During the 25 years of Hantoo from 1998 to the present (2023), things have changed both externally in terms of political, economic, and cultural conditions in Taiwan and internally within the art group in terms of each member’s personal state of mind and life stage. The period from the mid 80’s to the whole 90’s is an important era for the development of art environment in Taiwan. There were two major types of artists in this era: artists who paid more attention to the social environment in Taiwan and artists who returned to Taiwan after their exposure to Western influences abroad. The members of Hantoo apparently belonged to the former type. Most of them received their education before the lift of martial law.
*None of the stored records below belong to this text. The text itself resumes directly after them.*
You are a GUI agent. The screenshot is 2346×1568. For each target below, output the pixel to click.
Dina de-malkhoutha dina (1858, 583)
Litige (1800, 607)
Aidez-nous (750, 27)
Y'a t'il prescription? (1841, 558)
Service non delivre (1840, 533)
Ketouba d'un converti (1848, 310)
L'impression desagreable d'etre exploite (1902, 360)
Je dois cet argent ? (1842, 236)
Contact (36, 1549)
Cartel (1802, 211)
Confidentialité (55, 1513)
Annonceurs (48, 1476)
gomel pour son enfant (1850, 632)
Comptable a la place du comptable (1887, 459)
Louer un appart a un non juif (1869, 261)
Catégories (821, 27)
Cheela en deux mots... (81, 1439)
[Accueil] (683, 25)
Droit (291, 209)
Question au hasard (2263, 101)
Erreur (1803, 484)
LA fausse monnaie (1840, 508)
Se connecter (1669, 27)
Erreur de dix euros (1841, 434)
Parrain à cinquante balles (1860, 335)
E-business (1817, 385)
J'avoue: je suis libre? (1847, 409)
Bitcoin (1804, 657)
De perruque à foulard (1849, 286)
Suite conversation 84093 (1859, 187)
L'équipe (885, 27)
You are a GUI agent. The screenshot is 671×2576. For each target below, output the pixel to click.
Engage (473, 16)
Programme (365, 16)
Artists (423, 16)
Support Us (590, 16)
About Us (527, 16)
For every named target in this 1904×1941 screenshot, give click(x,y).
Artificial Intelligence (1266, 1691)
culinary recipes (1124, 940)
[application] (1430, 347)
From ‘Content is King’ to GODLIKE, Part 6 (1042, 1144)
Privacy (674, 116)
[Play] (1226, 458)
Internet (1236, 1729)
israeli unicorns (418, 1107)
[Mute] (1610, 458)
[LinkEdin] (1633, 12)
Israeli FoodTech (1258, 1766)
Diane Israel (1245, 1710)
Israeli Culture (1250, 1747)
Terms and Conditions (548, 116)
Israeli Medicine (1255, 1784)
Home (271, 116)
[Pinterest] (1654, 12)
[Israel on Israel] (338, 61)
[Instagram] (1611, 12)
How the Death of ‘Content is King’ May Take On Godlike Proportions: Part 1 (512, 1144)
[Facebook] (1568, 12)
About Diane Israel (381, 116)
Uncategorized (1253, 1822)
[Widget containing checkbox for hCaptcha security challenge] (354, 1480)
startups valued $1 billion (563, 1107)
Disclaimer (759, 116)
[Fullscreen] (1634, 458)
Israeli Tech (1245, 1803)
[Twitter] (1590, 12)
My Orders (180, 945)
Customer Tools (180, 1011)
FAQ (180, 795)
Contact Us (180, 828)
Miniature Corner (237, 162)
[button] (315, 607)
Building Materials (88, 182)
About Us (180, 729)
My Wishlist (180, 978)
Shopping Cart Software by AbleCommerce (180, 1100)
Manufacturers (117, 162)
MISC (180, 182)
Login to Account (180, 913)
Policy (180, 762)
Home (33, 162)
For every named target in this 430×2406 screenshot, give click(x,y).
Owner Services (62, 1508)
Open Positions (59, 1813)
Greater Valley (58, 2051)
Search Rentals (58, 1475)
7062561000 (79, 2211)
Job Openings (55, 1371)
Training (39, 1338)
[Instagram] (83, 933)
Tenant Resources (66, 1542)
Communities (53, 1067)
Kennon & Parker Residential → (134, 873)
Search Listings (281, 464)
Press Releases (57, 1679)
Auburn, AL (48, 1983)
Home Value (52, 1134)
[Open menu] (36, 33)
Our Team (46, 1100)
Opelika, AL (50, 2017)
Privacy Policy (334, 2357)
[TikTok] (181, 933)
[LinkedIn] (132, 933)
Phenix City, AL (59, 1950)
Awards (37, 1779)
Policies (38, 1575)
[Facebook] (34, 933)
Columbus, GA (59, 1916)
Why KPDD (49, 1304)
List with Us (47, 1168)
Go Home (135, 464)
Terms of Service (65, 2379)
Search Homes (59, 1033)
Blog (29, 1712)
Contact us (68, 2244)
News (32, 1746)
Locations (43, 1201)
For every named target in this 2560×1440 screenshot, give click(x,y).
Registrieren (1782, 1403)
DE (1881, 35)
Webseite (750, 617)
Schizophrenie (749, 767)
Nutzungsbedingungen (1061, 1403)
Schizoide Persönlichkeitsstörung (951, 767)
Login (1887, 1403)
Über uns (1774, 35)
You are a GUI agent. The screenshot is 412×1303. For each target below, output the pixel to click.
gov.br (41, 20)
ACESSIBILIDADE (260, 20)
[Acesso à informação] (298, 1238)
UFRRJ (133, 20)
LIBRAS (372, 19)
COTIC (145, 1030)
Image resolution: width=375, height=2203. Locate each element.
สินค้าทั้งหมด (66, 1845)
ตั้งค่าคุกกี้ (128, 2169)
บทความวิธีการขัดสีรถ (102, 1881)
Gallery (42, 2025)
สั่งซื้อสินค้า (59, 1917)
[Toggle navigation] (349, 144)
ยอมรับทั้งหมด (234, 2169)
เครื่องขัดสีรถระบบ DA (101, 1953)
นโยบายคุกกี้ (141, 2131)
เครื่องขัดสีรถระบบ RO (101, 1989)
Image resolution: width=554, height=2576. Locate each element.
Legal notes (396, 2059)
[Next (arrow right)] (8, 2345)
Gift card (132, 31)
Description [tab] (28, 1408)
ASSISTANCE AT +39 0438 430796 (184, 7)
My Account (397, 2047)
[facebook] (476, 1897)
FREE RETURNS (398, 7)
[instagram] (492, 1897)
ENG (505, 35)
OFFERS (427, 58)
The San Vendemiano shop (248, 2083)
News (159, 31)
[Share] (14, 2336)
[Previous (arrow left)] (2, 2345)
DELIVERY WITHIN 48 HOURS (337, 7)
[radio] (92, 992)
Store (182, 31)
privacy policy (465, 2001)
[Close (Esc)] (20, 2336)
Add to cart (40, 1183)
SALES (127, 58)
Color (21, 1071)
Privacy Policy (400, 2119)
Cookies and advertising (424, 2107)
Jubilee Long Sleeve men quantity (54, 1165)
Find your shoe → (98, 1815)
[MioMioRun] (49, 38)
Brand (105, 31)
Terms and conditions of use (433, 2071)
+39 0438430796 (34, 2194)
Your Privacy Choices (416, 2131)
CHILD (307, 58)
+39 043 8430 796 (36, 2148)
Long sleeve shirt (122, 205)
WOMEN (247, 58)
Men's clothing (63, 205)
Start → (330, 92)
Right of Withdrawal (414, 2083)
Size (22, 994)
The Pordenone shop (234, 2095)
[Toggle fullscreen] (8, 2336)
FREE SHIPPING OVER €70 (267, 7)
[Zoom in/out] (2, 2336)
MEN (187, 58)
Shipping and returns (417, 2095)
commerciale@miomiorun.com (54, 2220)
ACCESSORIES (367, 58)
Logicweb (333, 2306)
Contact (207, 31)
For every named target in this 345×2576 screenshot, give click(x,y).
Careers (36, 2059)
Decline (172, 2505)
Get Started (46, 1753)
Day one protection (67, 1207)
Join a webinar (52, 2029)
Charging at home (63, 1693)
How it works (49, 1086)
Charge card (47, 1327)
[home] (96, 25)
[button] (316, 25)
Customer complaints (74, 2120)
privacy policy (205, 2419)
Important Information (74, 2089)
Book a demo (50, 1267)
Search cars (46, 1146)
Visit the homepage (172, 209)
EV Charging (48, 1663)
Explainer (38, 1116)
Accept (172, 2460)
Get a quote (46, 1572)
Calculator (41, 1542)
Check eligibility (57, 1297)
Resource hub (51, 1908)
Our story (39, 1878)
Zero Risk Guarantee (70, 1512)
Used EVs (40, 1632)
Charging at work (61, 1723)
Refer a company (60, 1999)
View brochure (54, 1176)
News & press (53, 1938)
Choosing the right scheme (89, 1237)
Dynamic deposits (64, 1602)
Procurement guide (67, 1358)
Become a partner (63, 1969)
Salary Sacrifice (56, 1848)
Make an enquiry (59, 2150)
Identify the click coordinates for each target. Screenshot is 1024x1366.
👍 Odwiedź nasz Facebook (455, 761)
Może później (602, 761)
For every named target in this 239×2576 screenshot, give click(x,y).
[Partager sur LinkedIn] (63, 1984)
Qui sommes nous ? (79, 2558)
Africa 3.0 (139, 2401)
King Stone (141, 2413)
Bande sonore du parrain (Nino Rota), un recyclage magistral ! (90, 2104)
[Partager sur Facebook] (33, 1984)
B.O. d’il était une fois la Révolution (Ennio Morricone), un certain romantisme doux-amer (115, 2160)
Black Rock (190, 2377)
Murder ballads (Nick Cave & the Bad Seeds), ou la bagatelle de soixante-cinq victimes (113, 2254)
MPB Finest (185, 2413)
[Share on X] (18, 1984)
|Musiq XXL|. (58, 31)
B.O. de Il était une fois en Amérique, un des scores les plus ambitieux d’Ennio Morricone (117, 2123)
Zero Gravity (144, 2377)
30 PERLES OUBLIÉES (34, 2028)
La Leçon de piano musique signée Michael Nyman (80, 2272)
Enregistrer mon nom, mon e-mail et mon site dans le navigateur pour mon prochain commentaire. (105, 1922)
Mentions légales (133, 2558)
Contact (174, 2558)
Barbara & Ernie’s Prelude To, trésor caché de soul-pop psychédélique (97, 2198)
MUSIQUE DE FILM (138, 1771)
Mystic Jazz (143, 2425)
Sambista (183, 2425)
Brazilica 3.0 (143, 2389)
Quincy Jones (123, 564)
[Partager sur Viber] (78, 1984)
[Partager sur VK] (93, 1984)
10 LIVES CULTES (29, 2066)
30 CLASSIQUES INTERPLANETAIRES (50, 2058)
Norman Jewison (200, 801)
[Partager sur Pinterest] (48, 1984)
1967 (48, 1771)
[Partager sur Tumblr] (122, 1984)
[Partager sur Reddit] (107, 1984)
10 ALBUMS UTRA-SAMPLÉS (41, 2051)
Because of their strong sense of responsibility for their time and society, their works during this period were often critical of Taiwan’s political and social phenomena, such as the MADE IN TAIWAN series on political issues by YANG Mao-lin and the giant portraits in Four Eras by WU Tien-chang accusing the strongman politics in Taiwan. Because of this characteristic, the works by Hantoo’s members were generally very heavy back then.

 

From the lift of martial law in the 80’s to the 90’s, the members of Hantoo used strong and impactful visual symbols to represent and challenge Taiwan’s society in its vehement political and economic transitions. Then amidst the doomsday anxiety about the new millennium, they continued to move ahead with solidarity in their “fight for painting” in the name of “Hantoo”. In the 21st century, life is drastically different with the exponential development of digital technology whether we accept it or not. In response to the changes in the new century, several senior members of Hantoo went back to school for further studying and learning. The recent COVID-19 pandemic around the world has brought a strong sense of uncertainty to the life of each of us, changing our ways of living and thinking. This exhibition aspires to represent the development of Taiwan’s contemporary art over a quarter of a century by focusing on the 25 years of Hantoo, a contemporary painting group active from the 1990s to the present, and on the transitions of life and artistic creation of each of its members from the 90’s, mid stage, and recent stage.

 

The most senior member of Hantoo, YANG Mao-lin, now 70 years old, once described Hantoo as a “tightly structured and loosely disciplined fraternity-like art group”. These young and fearless artists back then are now in or beyond  their middle age and their works have become “lighter” in terms of contents and forms along with the passage of time and the evolution of their life experiences. In contrast to the heaviness in the earlier works by Hantoo members, such “lightness” means more precision and certainty other than ambiguity and randomness. This exhibition aims to demonstrate the transformation this group of “tough” artists have gone through over the past 25 years, which is a journey of lightness in the fight against the heaviness of life.